Assignment =
The expected result is every line of the records, printed exactly.

################

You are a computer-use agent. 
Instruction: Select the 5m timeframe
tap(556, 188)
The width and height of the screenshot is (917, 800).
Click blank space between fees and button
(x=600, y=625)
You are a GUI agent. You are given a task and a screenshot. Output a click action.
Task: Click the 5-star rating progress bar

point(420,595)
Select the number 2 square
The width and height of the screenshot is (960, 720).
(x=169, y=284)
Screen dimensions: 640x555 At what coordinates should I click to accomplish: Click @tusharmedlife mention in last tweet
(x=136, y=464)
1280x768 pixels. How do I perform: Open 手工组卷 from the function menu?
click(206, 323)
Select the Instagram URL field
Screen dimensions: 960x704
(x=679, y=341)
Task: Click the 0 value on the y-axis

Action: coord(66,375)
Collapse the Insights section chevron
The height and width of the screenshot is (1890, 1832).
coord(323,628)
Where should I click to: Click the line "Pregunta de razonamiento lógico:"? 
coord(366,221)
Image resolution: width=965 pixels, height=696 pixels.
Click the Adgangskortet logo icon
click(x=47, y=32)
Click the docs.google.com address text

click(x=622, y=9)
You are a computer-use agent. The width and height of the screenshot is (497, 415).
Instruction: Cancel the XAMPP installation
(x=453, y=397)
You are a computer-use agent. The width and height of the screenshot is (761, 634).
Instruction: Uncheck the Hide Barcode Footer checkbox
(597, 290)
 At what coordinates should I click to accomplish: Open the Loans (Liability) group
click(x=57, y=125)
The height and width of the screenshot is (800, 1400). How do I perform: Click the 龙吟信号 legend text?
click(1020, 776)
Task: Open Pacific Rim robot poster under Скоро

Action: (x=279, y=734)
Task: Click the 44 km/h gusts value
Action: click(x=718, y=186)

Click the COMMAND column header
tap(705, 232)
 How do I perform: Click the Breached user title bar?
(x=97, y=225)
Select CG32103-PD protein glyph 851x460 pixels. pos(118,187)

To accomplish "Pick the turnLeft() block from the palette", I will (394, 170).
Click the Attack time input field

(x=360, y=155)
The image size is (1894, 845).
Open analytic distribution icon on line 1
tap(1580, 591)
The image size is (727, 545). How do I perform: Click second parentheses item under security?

################

Expected answer =
You are a computer-use agent. 
Instruction: Select the 5m timeframe
tap(556, 188)
The width and height of the screenshot is (917, 800).
Click blank space between fees and button
(x=600, y=625)
You are a GUI agent. You are given a task and a screenshot. Output a click action.
Task: Click the 5-star rating progress bar

point(420,595)
Select the number 2 square
The width and height of the screenshot is (960, 720).
(x=169, y=284)
Screen dimensions: 640x555 At what coordinates should I click to accomplish: Click @tusharmedlife mention in last tweet
(x=136, y=464)
1280x768 pixels. How do I perform: Open 手工组卷 from the function menu?
click(206, 323)
Select the Instagram URL field
Screen dimensions: 960x704
(x=679, y=341)
Task: Click the 0 value on the y-axis

Action: coord(66,375)
Collapse the Insights section chevron
The height and width of the screenshot is (1890, 1832).
coord(323,628)
Where should I click to: Click the line "Pregunta de razonamiento lógico:"? 
coord(366,221)
Image resolution: width=965 pixels, height=696 pixels.
Click the Adgangskortet logo icon
click(x=47, y=32)
Click the docs.google.com address text

click(x=622, y=9)
You are a computer-use agent. The width and height of the screenshot is (497, 415).
Instruction: Cancel the XAMPP installation
(x=453, y=397)
You are a computer-use agent. The width and height of the screenshot is (761, 634).
Instruction: Uncheck the Hide Barcode Footer checkbox
(597, 290)
 At what coordinates should I click to accomplish: Open the Loans (Liability) group
click(x=57, y=125)
The height and width of the screenshot is (800, 1400). How do I perform: Click the 龙吟信号 legend text?
click(1020, 776)
Task: Open Pacific Rim robot poster under Скоро

Action: (x=279, y=734)
Task: Click the 44 km/h gusts value
Action: click(x=718, y=186)

Click the COMMAND column header
tap(705, 232)
 How do I perform: Click the Breached user title bar?
(x=97, y=225)
Select CG32103-PD protein glyph 851x460 pixels. pos(118,187)

To accomplish "Pick the turnLeft() block from the palette", I will (394, 170).
Click the Attack time input field

(x=360, y=155)
The image size is (1894, 845).
Open analytic distribution icon on line 1
tap(1580, 591)
The image size is (727, 545). How do I perform: Click second parentheses item under security?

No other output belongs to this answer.